*Work instructions*
Repeat, word for word, every line from the line holding "Play the OVHcloud e Teyuto video" through the final line of the entries below. Skip all pictures.

*Stored data entries*
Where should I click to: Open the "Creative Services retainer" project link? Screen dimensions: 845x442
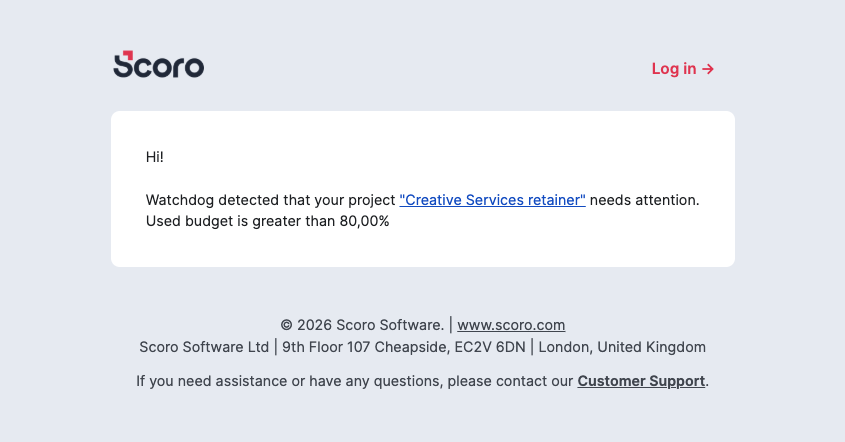tap(492, 200)
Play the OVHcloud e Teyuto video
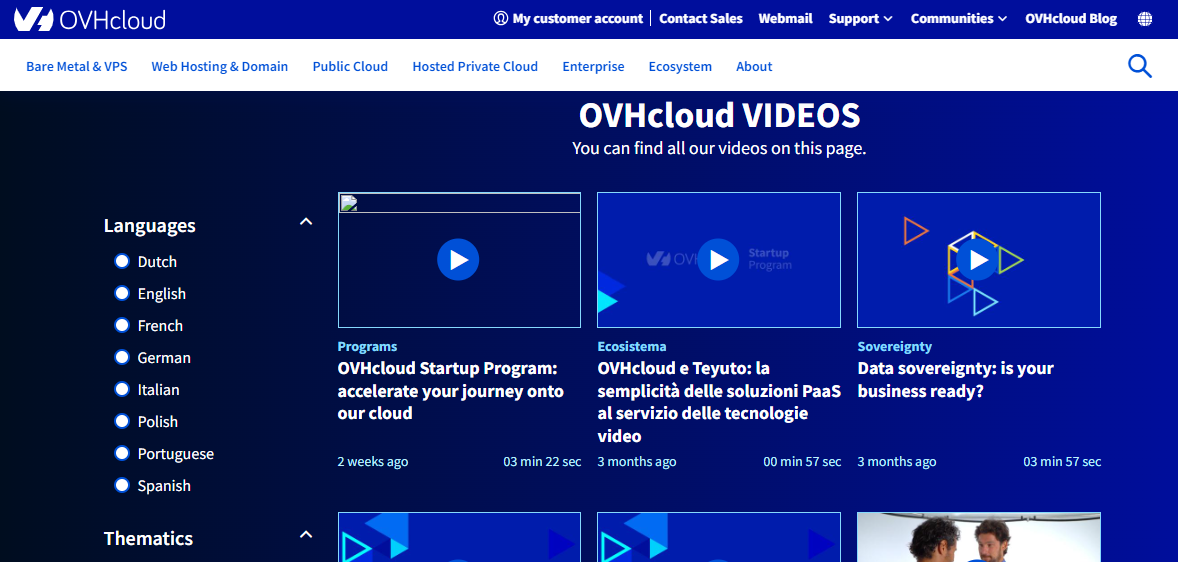 (718, 260)
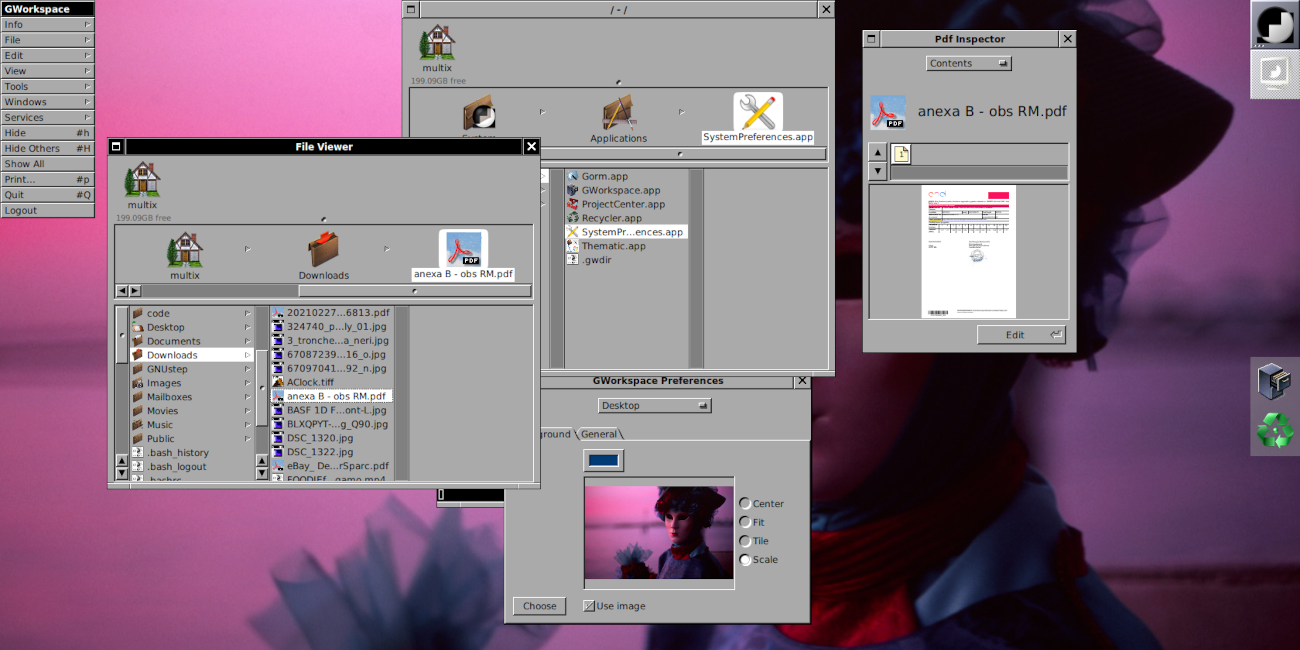Open the Applications folder icon
Screen dimensions: 1300x650
(618, 113)
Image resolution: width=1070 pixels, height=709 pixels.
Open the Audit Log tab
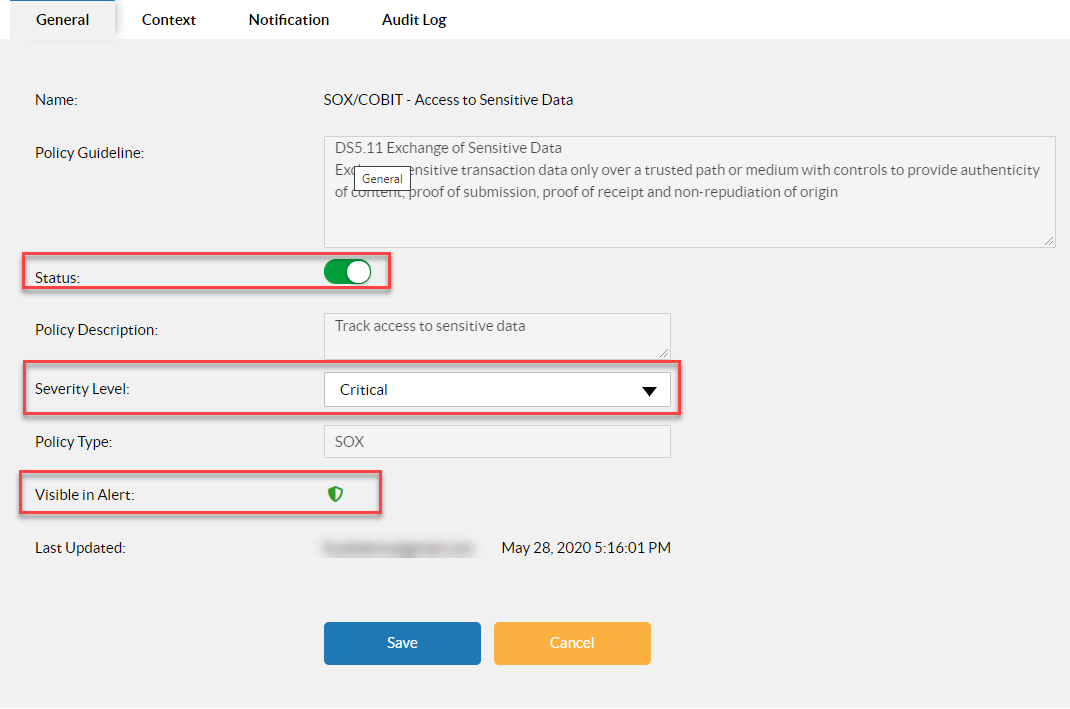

*Finished task*
Play the OVHcloud e Teyuto video
 (718, 260)
Open the Applications folder icon
Screen dimensions: 1300x650
(618, 113)
Image resolution: width=1070 pixels, height=709 pixels.
Open the Audit Log tab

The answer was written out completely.